El 1 de octubre de 2015 ha entrado en vigor la nueva normativa sobre utilización de los sistemas de retención infantil homologados. Los niños y niñas de estatura igual o inferior a 135 centímetros deben viajar en los asientos traseros del vehículo, además de utilizar el sistema de retención infantil adecuado a su talla y peso. El cambio normativo está pensado para reforzar la protección de menores de dieciocho años, con estatura igual o inferior a 135 centímetros, cuando viajen en un vehículo de hasta nueve plazas, incluida la persona que conduce.

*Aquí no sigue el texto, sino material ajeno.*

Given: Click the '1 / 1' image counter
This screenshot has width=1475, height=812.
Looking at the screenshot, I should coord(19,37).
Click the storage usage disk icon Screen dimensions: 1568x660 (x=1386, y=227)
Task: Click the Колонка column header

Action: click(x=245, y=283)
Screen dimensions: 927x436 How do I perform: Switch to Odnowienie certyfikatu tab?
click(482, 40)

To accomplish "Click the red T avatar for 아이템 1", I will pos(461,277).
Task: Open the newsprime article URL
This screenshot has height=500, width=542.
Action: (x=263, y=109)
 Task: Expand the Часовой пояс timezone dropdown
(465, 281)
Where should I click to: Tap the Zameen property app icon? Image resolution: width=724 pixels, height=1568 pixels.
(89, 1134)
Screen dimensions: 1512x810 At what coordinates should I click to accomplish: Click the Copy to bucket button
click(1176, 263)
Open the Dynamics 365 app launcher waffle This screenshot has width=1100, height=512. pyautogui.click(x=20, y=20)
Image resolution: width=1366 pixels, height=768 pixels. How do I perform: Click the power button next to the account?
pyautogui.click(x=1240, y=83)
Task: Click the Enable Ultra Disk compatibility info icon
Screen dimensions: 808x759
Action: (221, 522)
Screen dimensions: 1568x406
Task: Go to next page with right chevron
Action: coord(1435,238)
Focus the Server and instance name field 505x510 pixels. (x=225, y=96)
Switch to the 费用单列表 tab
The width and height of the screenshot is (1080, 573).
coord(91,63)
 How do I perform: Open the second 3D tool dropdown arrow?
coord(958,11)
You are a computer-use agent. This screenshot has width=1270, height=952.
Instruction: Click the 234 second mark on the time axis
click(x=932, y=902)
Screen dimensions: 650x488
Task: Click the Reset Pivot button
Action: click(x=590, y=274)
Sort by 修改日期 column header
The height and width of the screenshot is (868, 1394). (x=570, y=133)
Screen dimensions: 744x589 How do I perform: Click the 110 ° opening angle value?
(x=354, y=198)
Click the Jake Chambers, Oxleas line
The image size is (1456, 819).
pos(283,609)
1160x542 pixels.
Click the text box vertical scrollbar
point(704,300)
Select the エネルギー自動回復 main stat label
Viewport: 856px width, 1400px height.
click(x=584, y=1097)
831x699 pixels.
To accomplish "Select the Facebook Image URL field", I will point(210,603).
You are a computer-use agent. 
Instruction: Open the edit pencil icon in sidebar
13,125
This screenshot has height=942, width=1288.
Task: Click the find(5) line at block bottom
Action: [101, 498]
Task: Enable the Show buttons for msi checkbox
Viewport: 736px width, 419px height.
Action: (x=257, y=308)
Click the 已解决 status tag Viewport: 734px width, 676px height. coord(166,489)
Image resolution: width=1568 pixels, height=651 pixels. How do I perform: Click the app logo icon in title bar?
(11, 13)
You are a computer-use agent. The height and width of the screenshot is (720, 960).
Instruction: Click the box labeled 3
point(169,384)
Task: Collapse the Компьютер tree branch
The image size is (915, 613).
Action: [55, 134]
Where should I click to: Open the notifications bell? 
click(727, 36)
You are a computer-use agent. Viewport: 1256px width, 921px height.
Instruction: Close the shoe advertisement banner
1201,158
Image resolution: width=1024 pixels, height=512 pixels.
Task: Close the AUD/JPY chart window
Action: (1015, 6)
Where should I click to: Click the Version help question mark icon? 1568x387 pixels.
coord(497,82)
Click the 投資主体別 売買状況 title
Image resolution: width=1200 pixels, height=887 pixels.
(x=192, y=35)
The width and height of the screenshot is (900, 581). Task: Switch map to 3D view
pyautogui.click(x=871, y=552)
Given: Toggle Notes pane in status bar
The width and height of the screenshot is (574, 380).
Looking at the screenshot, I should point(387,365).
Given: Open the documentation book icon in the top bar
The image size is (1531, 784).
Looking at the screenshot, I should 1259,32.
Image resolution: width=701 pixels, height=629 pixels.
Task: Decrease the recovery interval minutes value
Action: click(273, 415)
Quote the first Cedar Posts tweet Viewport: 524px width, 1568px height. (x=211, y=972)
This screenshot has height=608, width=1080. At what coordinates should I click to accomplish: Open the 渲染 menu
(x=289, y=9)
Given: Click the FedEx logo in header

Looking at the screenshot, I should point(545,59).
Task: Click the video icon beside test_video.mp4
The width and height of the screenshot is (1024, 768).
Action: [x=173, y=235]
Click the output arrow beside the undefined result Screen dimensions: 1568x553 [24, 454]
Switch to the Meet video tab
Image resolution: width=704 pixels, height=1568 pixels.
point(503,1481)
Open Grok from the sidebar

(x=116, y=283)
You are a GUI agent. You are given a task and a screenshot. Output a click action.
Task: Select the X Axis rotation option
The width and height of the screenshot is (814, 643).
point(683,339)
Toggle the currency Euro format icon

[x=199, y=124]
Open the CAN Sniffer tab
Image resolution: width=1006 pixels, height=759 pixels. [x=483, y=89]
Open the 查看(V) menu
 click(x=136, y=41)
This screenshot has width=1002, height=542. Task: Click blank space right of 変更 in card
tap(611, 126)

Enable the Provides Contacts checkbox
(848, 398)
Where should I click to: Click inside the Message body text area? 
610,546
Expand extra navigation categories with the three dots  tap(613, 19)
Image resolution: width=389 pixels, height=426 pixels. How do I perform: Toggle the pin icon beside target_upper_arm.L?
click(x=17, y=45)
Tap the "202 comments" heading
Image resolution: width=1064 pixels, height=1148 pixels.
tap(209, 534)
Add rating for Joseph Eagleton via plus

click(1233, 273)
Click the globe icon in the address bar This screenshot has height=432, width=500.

La posibilidad de sufrir lesiones en caso de accidente es considerablemente menor en el asiento trasero del vehículo.

La obligación de que quienes son menores ocupen los asientos traseros admite tres excepciones: que el vehículo no disponga de asientos traseros, que éstos se encuentren ya ocupados por otros menores, o que no sea posible instalar en los asientos traseros todos los sistemas de retención infantil. Sólo en esos casos el niño o la niña podrá viajar en el asiento delantero, pero siempre utilizando el sistema de retención homologado a su talla y peso. En estos casos, si el vehículo dispone de airbag frontal, únicamente se podrán utilizar sistemas de retención orientados hacia atrás si el airbag ha sido desactivado.

Derecho a viajar con seguridad

No utilizar la silla adecuada para menores durante la circulación del vehículo pone en riesgo su seguridad, además de ser una falta grave. Al igual que las personas adultas, los niños y las niñas tienen derecho a viajar con un dispositivo de seguridad que les prevenga de sufrir lesiones en caso de accidente. Resulta necesario que cada niño o niña tenga y utilice debidamente un dispositivo de retención infantil en sus desplazamientos en vehículos. Su uso, en caso de accidente, reduce un 40% las lesiones mortales y un 70% la posibilidad de sufrir heridas graves.